Food wastage is on the rise in Singapore, with the National Environment Agency recently reporting a record-high 703,200 tonnes of food wasted last year, which is a 26 per cent rise since 2007.
But some students are aiming to reduce this wastage. On July 14, they will hold a one-off food rationing exercise to benefit 335 needy households in Lengkok Bahru, a neighbourhood near Redhill.
The National University of Singapore students – Mr Tan Weilie, 24, Ms Lok Yan Lin, 22, Ms Lydia Quah, 21, and their mentor, Mr Joel Chow, 27, came up with a point redemption system to solve the problem of wastage as raised by the Central Singapore Community Development Council (CDC).
Each household is given 40 points, which are recorded on a rations card, to “purchase” dry rations and toiletries.
The values of the items range from one to seven points. For instance, a packet of biscuits is worth two points and a bottle of shampoo, six points.
Mr Chow said most beneficiaries are senior citizens who qualify for the Housing Board’s Public Rental Scheme.
They pay rent ranging from $28 to $40 a month, depending on the number of rooms in their flat.
This rationing exercise will be a pilot run to allow them to choose their food rations, unlike previously, when various corporate organisations would pack rations in advance, resulting in wasted food.
Mr Tan said: “In the past, it was more like a takeit- or-leave-it situation. Some Muslims would receive luncheon meat.
“Diabetic patients would also not be able to eat some sweetened products. These residents would throw away the food given.”
Mr Chow said this event can reach out to more beneficiaries, thanks to the Central CDC’s Mayor’s Imagine Fund (MIF), which funds ground-up initiatives benefiting the community.
He said: “Our main funding comes from the MIF.
This allows us to cater for more of the residents.
When ad-hoc corporations provide rations, they sponsor only enough for 150 to 200 people.”

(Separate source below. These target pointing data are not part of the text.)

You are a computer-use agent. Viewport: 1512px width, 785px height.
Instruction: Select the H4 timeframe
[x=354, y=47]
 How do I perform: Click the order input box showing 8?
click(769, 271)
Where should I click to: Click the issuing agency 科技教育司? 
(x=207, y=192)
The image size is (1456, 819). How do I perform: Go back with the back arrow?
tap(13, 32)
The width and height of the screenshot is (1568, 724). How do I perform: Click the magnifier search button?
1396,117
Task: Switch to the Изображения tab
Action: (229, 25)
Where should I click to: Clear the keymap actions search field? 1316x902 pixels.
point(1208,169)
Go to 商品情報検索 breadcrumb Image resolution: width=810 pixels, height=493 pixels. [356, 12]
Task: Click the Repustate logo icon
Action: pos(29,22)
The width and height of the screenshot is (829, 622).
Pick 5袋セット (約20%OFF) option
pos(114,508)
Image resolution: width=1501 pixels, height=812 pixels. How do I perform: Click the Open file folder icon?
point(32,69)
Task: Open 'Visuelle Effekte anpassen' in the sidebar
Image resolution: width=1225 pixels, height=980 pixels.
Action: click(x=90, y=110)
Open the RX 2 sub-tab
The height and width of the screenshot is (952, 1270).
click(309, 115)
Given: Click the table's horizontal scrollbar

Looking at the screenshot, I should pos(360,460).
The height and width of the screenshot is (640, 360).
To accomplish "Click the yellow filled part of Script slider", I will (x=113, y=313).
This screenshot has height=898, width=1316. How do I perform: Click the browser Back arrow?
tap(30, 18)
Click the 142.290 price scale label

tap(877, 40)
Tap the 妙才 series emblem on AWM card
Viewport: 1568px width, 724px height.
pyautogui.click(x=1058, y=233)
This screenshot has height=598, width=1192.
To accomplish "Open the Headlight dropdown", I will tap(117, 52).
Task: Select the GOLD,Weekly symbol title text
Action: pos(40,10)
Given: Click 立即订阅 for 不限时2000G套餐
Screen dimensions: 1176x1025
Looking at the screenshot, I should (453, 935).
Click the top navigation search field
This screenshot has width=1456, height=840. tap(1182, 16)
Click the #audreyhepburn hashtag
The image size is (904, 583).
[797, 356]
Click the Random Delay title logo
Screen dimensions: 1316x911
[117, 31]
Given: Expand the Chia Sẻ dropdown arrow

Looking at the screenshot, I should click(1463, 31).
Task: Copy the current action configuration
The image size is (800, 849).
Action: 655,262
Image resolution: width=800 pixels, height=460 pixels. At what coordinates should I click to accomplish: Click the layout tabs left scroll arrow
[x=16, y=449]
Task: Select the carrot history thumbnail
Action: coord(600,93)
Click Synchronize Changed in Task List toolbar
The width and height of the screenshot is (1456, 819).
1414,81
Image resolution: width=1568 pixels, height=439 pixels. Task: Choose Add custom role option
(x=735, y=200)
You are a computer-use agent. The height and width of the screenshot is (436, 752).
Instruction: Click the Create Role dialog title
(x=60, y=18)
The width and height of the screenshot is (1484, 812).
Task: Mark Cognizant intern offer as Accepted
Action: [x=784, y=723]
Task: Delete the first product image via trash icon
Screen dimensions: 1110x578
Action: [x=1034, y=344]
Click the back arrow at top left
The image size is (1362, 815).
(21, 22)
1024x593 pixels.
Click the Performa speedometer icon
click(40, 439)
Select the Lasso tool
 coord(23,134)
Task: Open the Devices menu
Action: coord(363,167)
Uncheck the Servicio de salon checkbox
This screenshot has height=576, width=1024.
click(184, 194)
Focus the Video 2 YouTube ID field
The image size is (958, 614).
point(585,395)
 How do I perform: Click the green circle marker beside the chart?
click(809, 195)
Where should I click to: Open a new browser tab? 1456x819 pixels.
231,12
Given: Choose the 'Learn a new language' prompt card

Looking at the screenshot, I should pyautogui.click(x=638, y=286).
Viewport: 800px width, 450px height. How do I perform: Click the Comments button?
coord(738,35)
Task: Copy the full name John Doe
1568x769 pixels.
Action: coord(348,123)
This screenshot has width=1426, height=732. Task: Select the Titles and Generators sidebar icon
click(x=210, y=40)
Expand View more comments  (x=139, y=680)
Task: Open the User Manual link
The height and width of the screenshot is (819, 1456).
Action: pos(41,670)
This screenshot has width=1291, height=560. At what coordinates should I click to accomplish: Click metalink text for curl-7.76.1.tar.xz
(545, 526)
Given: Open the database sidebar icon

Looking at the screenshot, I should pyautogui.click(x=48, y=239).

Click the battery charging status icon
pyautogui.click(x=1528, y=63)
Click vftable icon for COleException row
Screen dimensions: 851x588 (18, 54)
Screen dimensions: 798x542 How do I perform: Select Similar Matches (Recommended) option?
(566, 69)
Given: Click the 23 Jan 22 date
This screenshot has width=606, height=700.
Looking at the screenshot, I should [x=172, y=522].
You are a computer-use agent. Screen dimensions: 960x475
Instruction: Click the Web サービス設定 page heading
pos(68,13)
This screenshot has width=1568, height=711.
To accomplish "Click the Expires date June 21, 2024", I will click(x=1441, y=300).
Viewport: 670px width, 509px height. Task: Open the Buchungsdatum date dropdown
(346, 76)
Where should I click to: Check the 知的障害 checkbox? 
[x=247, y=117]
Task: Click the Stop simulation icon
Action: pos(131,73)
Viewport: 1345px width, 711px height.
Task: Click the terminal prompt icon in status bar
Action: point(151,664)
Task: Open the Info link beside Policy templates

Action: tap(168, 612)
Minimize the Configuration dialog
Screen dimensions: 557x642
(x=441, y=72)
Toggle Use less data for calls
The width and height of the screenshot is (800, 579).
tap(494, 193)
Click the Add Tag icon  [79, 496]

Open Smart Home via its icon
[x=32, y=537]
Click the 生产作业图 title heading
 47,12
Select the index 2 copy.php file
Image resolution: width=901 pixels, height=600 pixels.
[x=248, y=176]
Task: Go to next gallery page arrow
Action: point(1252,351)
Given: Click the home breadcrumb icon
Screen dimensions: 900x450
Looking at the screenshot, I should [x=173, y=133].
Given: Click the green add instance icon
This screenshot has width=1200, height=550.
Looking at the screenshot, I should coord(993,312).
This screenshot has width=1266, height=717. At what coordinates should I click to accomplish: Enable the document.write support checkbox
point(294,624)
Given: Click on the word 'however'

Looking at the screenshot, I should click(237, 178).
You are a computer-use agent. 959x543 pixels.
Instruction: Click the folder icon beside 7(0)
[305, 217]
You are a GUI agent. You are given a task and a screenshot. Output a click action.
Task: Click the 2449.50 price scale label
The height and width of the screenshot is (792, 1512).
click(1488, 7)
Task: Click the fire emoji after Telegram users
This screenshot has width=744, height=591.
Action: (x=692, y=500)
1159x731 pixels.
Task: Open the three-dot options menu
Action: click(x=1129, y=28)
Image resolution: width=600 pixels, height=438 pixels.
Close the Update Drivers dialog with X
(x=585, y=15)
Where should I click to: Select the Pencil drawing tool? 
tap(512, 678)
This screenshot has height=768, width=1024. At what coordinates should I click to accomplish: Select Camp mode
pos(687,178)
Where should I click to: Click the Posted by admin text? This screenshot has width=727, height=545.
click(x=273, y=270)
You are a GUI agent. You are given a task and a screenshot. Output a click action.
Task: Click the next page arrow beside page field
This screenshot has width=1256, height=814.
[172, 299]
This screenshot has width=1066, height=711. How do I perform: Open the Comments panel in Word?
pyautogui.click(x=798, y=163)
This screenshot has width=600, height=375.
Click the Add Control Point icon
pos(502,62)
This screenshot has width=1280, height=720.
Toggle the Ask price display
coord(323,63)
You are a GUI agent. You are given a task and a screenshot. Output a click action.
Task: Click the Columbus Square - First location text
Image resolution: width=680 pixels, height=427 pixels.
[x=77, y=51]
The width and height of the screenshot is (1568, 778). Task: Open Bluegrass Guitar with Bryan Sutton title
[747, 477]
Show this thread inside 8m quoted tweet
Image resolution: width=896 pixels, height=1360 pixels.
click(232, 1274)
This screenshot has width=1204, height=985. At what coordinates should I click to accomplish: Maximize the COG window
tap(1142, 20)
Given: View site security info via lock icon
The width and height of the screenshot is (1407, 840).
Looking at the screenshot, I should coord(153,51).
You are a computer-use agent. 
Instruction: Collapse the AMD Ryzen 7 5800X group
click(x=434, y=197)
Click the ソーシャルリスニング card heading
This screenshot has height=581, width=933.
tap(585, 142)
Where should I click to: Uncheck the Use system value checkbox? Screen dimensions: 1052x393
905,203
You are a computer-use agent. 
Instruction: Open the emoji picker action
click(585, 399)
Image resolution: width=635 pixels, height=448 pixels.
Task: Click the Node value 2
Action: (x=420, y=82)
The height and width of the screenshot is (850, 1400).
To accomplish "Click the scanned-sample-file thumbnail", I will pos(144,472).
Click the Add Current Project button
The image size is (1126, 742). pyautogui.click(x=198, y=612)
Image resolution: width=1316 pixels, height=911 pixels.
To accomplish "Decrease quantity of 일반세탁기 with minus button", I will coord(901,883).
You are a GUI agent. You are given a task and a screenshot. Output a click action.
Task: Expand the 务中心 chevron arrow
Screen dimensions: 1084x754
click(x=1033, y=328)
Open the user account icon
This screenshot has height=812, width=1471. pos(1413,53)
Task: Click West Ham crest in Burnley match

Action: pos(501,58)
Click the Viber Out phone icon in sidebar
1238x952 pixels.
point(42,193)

Mr Tan said that each of the 335 households is a registered member of the Silver Ace Senior Activity Centre in Lengkok Baru.
They only need to register to receive a ration card to redeem their rations.
Retiree Foong Ban Fatt, 73, said: “Last time, they just gave us Milo or biscuits. I cook for myself sometimes, so I like to choose my food items.”
Mr Tan said the students plan to conduct followup surveys with the beneficiaries and analyse the data collected to determine if this system is sustainable.